- WORK TASK -
Exclude the pictures; give every entry again exactly as written.

━━━ THE INPUT ━━━

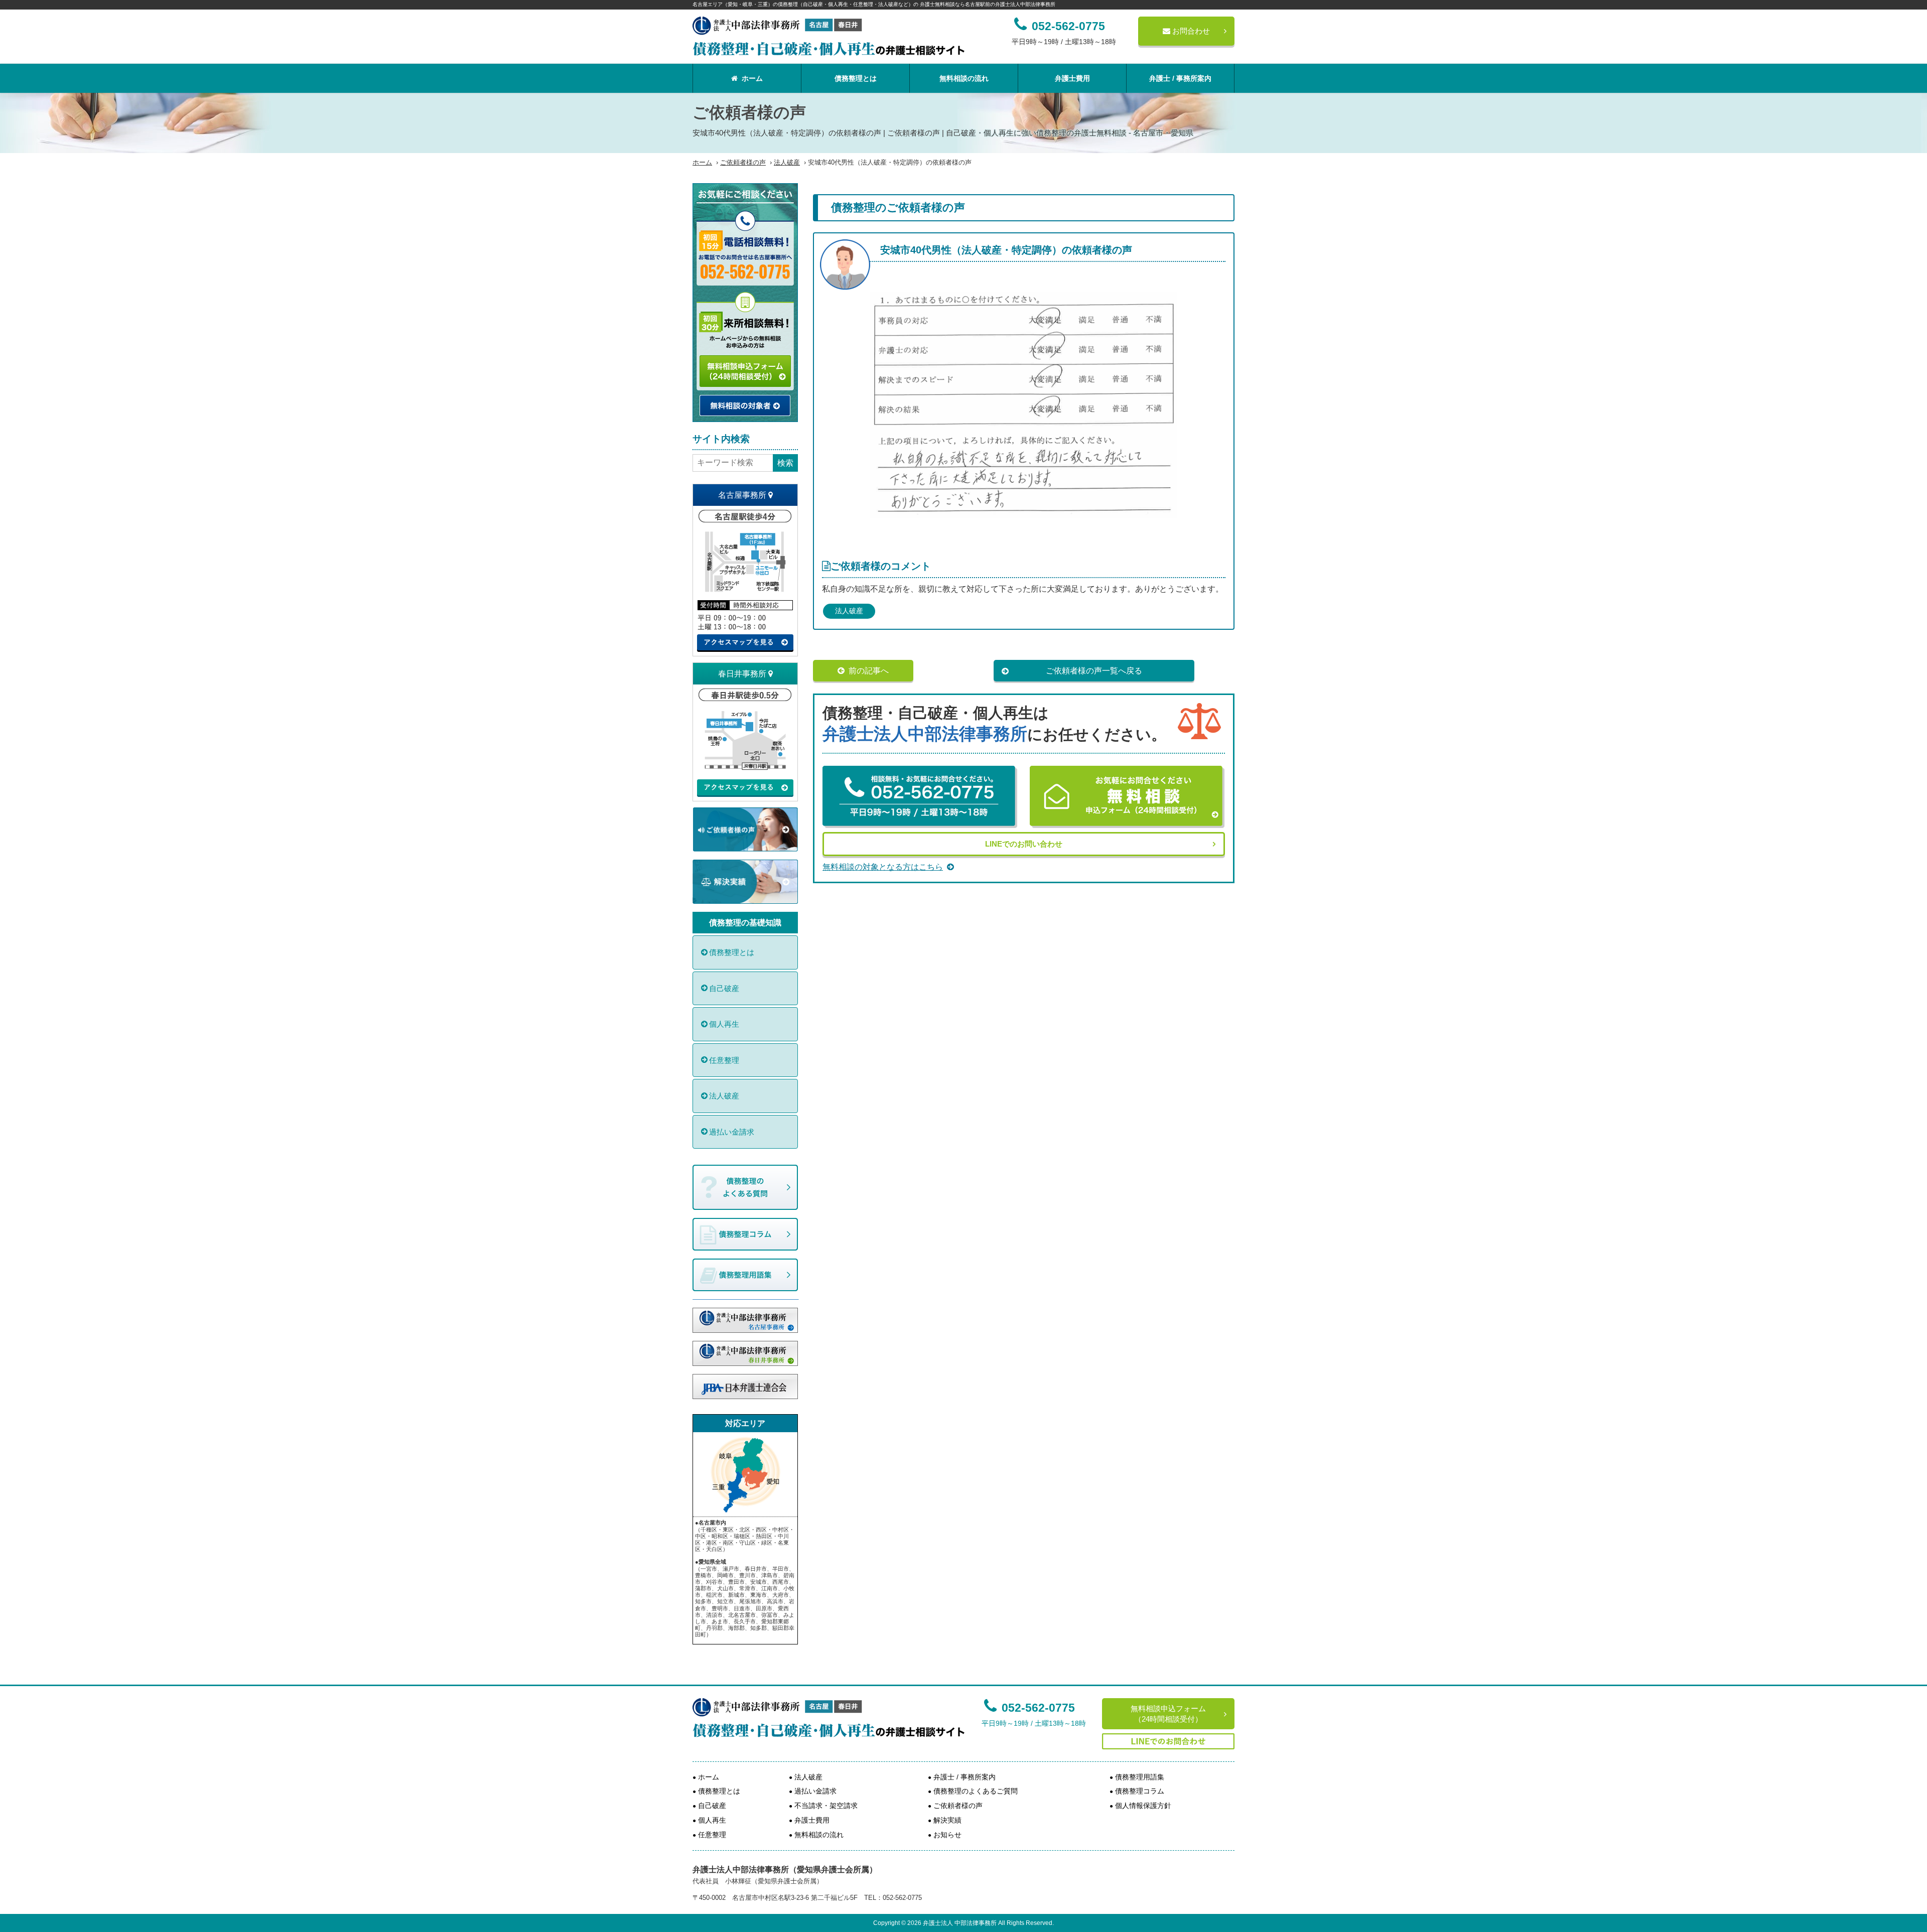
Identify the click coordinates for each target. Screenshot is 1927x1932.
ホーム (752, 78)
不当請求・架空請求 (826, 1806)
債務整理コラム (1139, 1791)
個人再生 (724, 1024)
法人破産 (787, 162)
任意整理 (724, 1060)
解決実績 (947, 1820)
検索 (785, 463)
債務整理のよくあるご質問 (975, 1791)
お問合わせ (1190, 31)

━━━

- RESPONSE -
Identify the click coordinates for each target. Screenshot is 1927x1932.
ホーム (752, 78)
不当請求・架空請求 (826, 1806)
債務整理コラム (1139, 1791)
個人再生 (724, 1024)
法人破産 (787, 162)
任意整理 (724, 1060)
解決実績 (947, 1820)
検索 (785, 463)
債務整理のよくあるご質問 (975, 1791)
お問合わせ (1190, 31)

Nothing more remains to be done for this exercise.